Other tourist attractions
 Upper East Regional Museum
 Sirigu Pottery and Arts Center
 Bolga market - a market for farmers and livestock, held twice weekly.
Bolgatanga Craft Village

Demographics

Population
The center of population of the Upper East Region is located in its capital of Bolgatanga.

The population is primarily rural (79%) and scattered in dispersed settlements. The rural population was 87.1 percent in 1984 and 84.3% in 2000. There was, thus, a 2.8 percentage point reduction in the rural share of the population between 1984 and 2000 and a further 5.3 percent reduction between 2000 and 2010.

With only 21 per cent of the population living in urban areas, the region is the least urbanized in Ghana. In fact, together with Upper West, they are the two regions with a less than 20 per cent urban population.
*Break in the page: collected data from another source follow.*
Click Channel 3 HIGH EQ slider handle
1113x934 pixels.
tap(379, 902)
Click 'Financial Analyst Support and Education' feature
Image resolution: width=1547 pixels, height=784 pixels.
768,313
Ghanaian citizen by birth, childhood or parenthood constitute 92.5 percent of the population of the Upper East region. Naturalized Ghanaian citizen constitute 5.3 percent.

Upper East Region has a total population of 1,301,221 in the 2021 Population and Housing Census.

Transportation
Three national highways – N2, N10, and N11 – and a few Regional highways such as the R113, R114, R116 and R181, serve the region.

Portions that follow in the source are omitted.